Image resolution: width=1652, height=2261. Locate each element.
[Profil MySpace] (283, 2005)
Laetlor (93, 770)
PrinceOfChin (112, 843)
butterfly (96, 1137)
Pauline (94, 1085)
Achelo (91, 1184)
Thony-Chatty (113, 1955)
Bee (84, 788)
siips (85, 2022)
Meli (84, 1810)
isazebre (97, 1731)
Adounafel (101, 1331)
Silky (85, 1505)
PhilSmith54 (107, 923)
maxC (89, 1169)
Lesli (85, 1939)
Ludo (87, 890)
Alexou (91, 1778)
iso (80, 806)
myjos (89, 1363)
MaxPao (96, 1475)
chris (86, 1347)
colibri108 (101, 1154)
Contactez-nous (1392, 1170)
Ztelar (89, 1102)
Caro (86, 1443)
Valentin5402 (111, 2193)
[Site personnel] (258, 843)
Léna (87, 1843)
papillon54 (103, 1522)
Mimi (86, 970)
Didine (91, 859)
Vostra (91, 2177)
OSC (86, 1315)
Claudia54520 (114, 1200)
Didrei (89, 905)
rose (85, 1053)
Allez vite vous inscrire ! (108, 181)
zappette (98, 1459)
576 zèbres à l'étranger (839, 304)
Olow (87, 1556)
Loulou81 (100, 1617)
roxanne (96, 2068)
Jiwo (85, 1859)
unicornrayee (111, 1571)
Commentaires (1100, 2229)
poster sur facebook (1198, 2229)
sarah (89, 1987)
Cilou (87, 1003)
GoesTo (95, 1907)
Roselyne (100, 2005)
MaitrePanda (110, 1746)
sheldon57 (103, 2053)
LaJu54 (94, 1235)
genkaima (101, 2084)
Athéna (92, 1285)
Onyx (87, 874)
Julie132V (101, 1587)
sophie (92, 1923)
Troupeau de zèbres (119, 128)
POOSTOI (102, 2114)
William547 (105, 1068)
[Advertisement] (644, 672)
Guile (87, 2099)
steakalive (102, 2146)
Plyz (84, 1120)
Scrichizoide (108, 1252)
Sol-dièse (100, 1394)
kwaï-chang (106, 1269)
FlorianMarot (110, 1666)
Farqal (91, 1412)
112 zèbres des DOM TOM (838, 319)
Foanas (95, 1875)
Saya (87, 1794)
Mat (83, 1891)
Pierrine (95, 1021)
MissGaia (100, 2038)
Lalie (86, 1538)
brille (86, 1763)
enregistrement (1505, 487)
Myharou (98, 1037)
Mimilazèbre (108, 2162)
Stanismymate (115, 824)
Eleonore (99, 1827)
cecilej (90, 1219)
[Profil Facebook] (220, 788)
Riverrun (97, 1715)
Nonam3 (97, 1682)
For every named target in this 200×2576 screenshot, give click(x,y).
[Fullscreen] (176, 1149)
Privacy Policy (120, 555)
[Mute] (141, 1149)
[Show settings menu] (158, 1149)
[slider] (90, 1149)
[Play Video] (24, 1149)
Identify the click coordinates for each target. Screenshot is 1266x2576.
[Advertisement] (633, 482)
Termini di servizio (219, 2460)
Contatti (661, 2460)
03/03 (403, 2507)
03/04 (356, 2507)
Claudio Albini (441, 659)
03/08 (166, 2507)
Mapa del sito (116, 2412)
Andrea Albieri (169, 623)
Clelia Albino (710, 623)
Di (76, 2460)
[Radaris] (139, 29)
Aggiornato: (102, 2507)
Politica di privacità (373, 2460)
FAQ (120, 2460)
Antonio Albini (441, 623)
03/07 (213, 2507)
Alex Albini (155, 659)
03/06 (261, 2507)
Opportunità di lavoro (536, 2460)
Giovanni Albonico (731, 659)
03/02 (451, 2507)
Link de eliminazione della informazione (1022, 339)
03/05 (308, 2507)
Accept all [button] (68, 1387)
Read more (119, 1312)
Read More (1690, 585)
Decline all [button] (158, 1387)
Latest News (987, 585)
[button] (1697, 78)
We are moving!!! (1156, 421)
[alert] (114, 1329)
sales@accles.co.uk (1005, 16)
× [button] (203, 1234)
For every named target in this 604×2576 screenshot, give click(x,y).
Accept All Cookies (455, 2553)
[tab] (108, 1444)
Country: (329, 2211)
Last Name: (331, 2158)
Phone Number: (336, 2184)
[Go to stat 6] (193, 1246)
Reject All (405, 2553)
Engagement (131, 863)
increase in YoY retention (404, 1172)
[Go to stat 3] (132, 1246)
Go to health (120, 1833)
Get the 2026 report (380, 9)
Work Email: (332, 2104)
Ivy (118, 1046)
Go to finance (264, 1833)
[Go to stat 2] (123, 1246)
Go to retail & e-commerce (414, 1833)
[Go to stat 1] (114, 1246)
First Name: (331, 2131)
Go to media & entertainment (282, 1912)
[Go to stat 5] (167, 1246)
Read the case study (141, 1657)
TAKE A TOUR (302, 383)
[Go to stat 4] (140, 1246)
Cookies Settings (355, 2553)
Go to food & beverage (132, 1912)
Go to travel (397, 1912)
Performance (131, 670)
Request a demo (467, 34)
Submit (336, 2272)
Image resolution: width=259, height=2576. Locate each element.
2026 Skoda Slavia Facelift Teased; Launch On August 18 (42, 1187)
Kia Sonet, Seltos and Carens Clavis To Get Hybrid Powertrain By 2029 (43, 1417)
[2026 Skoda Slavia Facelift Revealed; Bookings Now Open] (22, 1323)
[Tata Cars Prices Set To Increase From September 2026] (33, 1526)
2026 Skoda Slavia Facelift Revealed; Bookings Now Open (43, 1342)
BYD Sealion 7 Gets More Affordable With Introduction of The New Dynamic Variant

### WORK ORDER:
Using only the entries above, output the line with "Pierrine (95, 1021)", the line with "Nonam3 (97, 1682)", and all lines between them, exactly as they stand.

### EXERCISE RESULT:
Pierrine (95, 1021)
MissGaia (100, 2038)
Lalie (86, 1538)
brille (86, 1763)
enregistrement (1505, 487)
Myharou (98, 1037)
Mimilazèbre (108, 2162)
Stanismymate (115, 824)
Eleonore (99, 1827)
cecilej (90, 1219)
[Profil Facebook] (220, 788)
Riverrun (97, 1715)
Nonam3 (97, 1682)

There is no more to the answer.